Methods: Interviewing a patient suffering with chronic anxiety and depressive illness, I highlight a number of areas I found thought provoking and review the published literature relating to mental health and wellbeing of medical students.

Results: The prevalence of depression or depressive symptoms in medical students is around 27.2% internationally, with suicidal ideation in approximately 11.1%. The prevalence of anxiety is much higher, 33.8%, most prevalent among medical students from the Middle East and Asia. Furthermore, medical students have a significantly higher prevalence of anxiety related symptoms compared with other non-medical students. Most worryingly two out of three medical students with generalised anxiety symptoms and one in two with depressive symptoms do not seek medical or psychological care. Mindfulness-based interventions decrease stress, anxiety, and depression and improve mindfulness, mood, self-efficacy, and empathy in health care students.
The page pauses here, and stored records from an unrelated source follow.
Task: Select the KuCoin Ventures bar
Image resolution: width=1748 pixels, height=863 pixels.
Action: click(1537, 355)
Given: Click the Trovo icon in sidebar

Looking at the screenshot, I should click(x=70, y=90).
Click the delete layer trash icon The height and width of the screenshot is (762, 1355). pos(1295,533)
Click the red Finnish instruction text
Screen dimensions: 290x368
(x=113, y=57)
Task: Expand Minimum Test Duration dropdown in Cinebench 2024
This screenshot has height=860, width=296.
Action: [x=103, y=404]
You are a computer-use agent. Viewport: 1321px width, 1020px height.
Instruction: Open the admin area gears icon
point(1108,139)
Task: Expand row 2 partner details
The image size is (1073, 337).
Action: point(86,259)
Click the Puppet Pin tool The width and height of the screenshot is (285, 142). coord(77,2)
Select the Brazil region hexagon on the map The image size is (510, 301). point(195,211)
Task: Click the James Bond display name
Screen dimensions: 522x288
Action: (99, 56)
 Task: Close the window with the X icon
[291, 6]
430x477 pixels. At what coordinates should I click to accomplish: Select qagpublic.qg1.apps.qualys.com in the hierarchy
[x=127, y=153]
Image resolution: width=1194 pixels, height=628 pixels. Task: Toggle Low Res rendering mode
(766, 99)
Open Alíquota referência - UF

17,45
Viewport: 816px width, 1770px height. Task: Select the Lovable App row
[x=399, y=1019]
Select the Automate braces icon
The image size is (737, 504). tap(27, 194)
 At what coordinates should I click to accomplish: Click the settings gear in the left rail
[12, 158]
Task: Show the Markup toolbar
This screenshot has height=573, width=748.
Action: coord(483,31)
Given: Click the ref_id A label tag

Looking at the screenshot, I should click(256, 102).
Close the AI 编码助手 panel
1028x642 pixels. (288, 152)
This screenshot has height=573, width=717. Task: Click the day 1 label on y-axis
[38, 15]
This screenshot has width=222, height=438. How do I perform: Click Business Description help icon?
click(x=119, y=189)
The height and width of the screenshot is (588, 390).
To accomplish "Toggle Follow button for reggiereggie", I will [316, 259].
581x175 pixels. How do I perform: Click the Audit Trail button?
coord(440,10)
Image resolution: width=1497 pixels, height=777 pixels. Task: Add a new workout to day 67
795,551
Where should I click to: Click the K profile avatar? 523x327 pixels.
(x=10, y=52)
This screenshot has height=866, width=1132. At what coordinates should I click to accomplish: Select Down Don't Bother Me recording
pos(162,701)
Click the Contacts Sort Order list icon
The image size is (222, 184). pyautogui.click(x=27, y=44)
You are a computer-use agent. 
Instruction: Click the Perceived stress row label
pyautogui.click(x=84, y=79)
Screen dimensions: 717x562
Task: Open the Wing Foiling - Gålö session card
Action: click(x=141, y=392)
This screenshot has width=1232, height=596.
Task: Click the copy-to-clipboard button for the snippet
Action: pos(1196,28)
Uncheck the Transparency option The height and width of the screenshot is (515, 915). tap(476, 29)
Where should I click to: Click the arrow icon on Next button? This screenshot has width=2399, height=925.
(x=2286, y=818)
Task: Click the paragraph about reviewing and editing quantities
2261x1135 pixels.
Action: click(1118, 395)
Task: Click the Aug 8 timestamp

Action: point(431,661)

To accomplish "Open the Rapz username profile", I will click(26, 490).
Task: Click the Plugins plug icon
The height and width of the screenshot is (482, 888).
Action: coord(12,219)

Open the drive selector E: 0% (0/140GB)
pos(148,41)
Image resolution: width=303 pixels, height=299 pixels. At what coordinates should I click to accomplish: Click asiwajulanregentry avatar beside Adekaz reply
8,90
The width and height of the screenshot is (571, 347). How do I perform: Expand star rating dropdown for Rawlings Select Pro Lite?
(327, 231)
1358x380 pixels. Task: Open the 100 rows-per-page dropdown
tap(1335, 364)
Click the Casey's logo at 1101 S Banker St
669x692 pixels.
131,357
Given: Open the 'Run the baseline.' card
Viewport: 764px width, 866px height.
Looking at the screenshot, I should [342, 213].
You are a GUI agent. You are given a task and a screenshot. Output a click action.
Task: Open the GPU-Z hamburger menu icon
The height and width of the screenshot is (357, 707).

Conclusion: There is a high prevalence of anxiety and depression amongst medical students and in those with anxiety symptoms alone, the risk of developing other mental health symptoms long-term is high. Medical student mental health and wellbeing has been recognised by the British Medical Association and proposals to include mental health awareness and promotion of self-care practices as part of the core curriculum. There are many self-help interventions that can help to reduce general anxiety symptoms and medical students should be more encouraged to take part in university societies and extracurricular activities.